Verwendung von Sicherheitsgruppen in Access Control

Die Sicherheits-ID (SID) ist die Objekt-ID des Benutzers oder der Sicherheitsgruppe, wenn der Benutzer oder die Gruppe zu Sicherheitszwecken verwendet wird. Der Name des Benutzers oder der Gruppe wird nicht als eindeutiger Bezeichner im System verwendet. Die SID wird im objectSid-Attribut von Benutzerobjekten und Sicherheitsgruppenobjekten gespeichert. Der Active Directory-Server generiert die objectSid, wenn der Benutzer oder die Gruppe erstellt wird. Das System stellt sicher, dass die SIDs in einer Gesamtstruktur eindeutig sind. Beachten Sie, dass objectGuid der eindeutige Bezeichner eines Benutzers, einer Gruppe oder eines anderen Verzeichnisobjekts ist. Die SID ändert sich, wenn ein Benutzer oder eine Gruppe in eine andere Domäne verschoben wird. objectGuid bleibt unverändert.

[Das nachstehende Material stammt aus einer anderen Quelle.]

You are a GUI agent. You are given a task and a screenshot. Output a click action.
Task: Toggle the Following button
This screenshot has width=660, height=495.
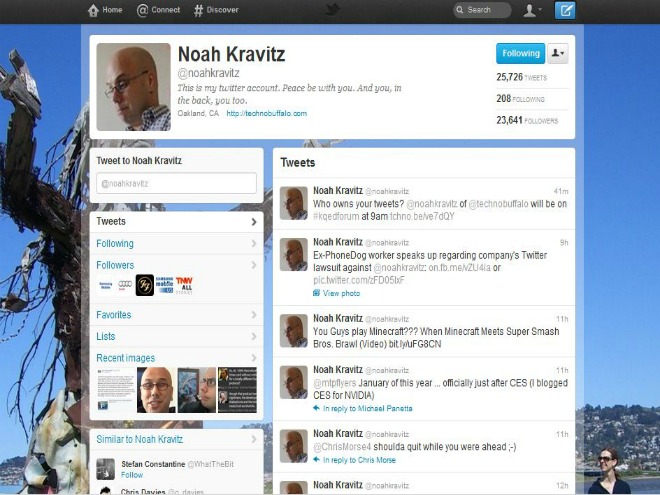click(x=520, y=53)
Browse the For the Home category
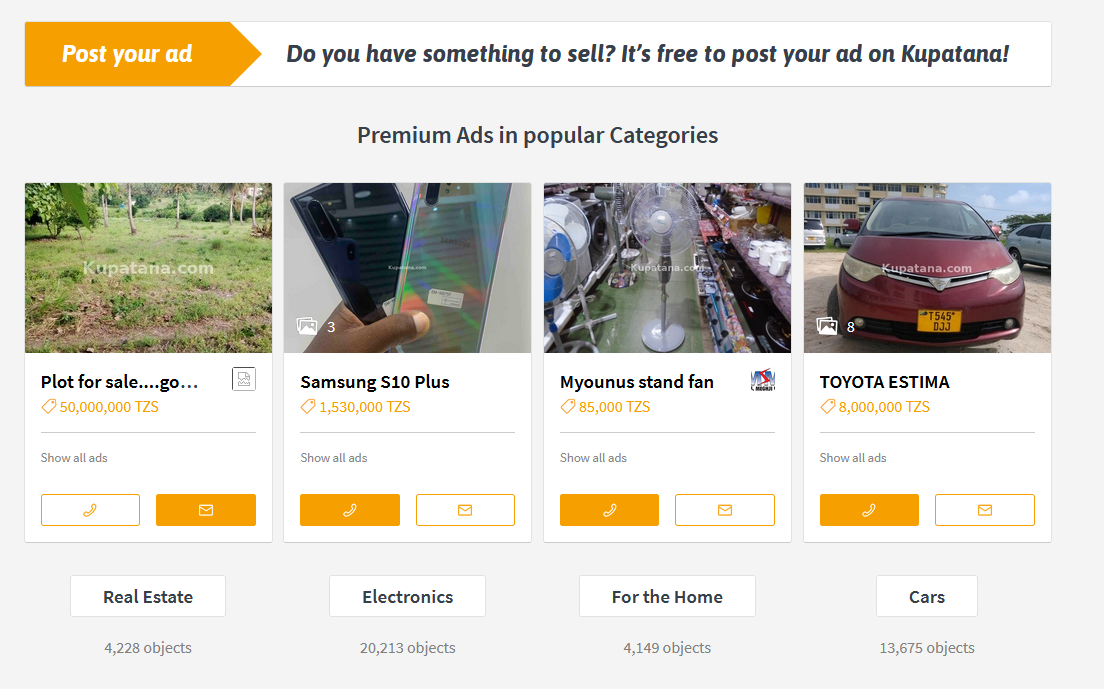Image resolution: width=1104 pixels, height=689 pixels. tap(667, 597)
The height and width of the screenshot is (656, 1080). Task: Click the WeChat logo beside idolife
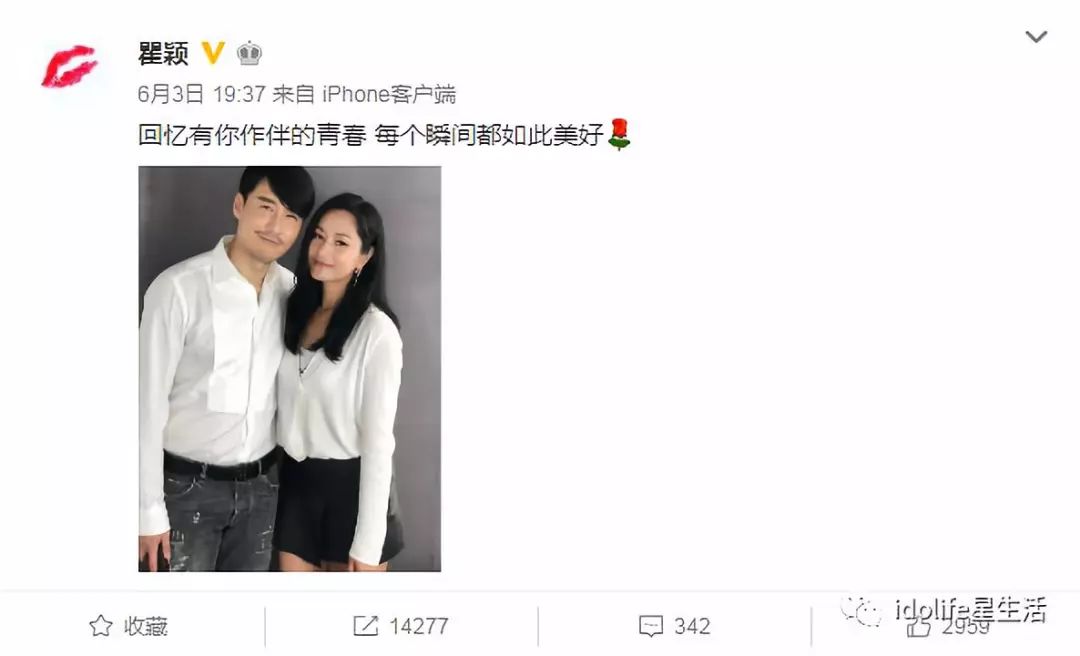[x=862, y=611]
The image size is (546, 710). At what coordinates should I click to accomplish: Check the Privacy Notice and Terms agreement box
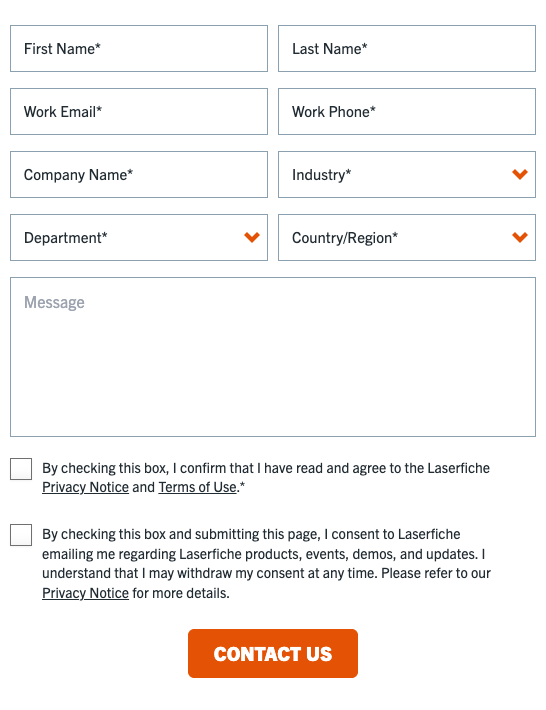pos(21,469)
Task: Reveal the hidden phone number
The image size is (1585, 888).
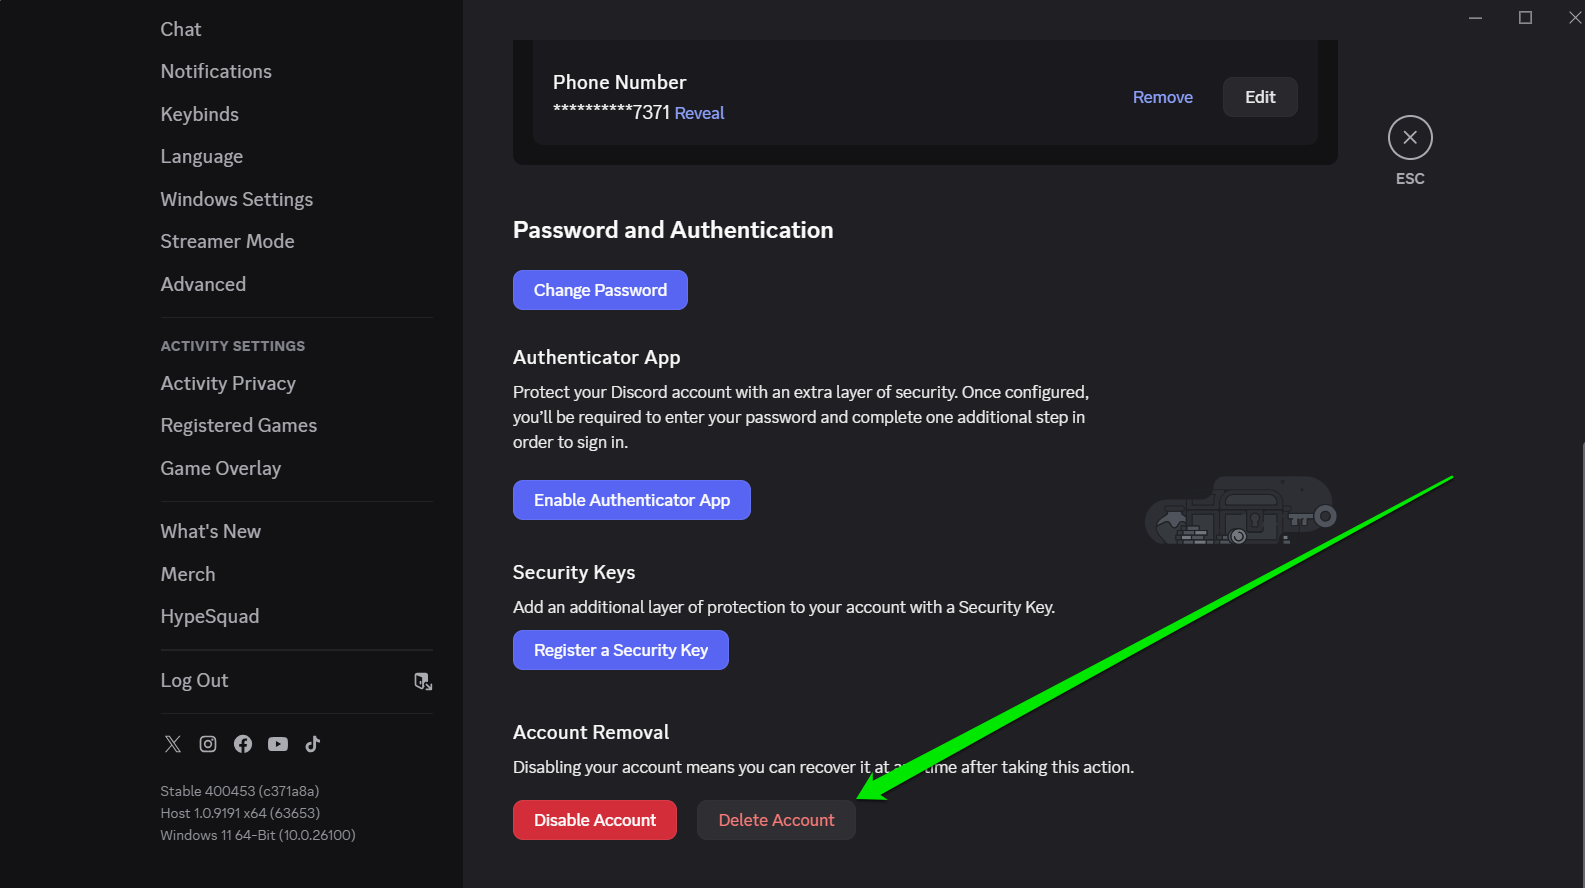Action: pyautogui.click(x=699, y=113)
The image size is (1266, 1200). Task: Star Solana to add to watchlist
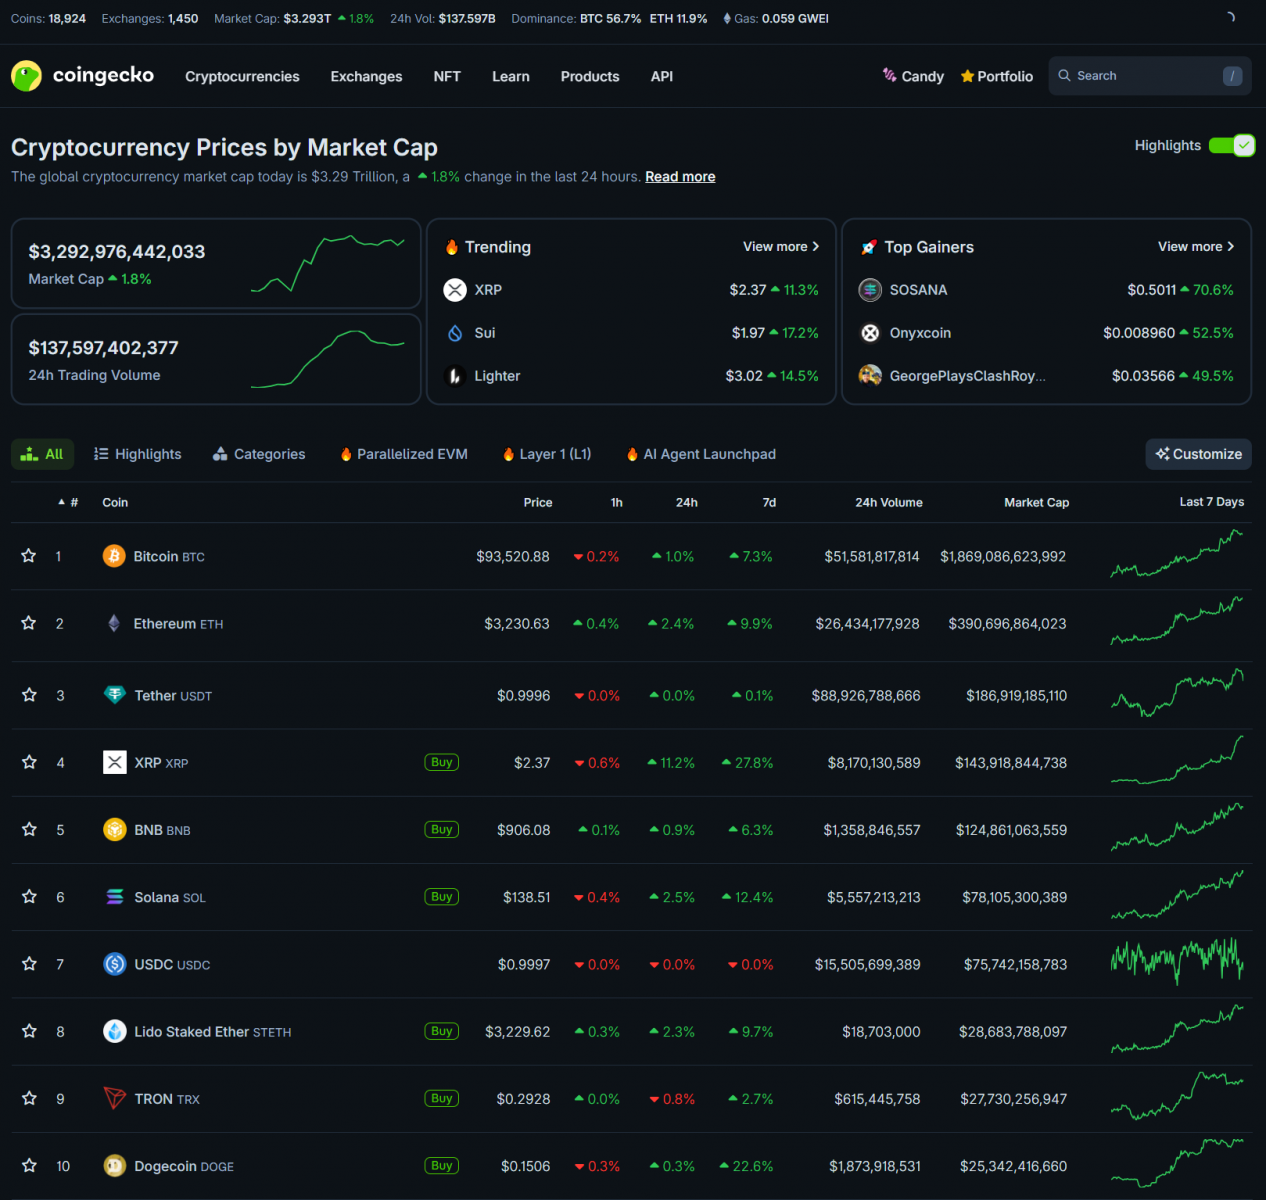click(x=29, y=897)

Wenn einem Benutzer oder einer Gruppe die Berechtigung für den Zugriff auf eine Ressource , z. B. einen Drucker oder eine Dateifreigabe, erteilt wird, wird die SID des Benutzers oder der Gruppe dem Zugriffssteuerungseintrag (ACE) hinzugefügt, der die erteilte Berechtigung in der DACL (Discretionary Access Control List) der Ressource definiert. In Active Directory Domain Services verfügt jedes Objekt über ein nTSecurityDescriptor-Attribut, das eine DACL speichert, die den Zugriff auf dieses bestimmte Objekt oder diese Attribute für dieses Objekt definiert. Weitere Informationen zum Festlegen der Zugriffssteuerung für Objekte in Active Directory Domain Services finden Sie unter Steuern des Zugriffs auf Objekte in Active Directory Domain Services.

Wenn sich ein Benutzer bei einer Windows 2000-Domäne anmeldet, generiert das Betriebssystem ein Zugriffstoken. Dieses Zugriffstoken wird verwendet, um zu bestimmen, auf welche Ressourcen der Benutzer zugreifen darf. Das Benutzerzugriffstoken enthält die folgenden Daten:

  • Benutzer-SID.
  • SIDs aller globalen und universellen Sicherheitsgruppen, denen der Benutzer mitglied ist.
  • SIDs aller geschachtelten globalen und universellen Sicherheitsgruppen.

Jeder Prozess, der im Auftrag dieses Benutzers ausgeführt wird, verfügt über eine Kopie dieses Zugriffstokens.

Wenn der Benutzer versucht, auf Ressourcen auf einem Computer zu zugreifen, wird vom Dienst, über den der Benutzer auf die Ressource zutritt, die Identität des Benutzers angenommen, indem ein neues Zugriffstoken basierend auf dem Zugriffstoken erstellt wird, das zum Zeitpunkt der Benutzeranmeldung erstellt wurde. Dieses neue Zugriffstoken enthält auch die folgenden SIDs:

  • SIDs für alle lokalen Domänengruppen in der Zieldomäne, der der Benutzer mitglied ist.
  • SIDs für alle lokalen Computergruppen auf dem Zielcomputer, zu denen der Benutzer gehört.

Der Dienst verwendet dieses neue Zugriffstoken, um den Zugriff auf die Ressource zu bewerten. Wenn eine SID im Zugriffstoken in ACEs in der DACL angezeigt wird, erteilt der Dienst dem Benutzer die in diesen ACEs angegebenen Berechtigungen.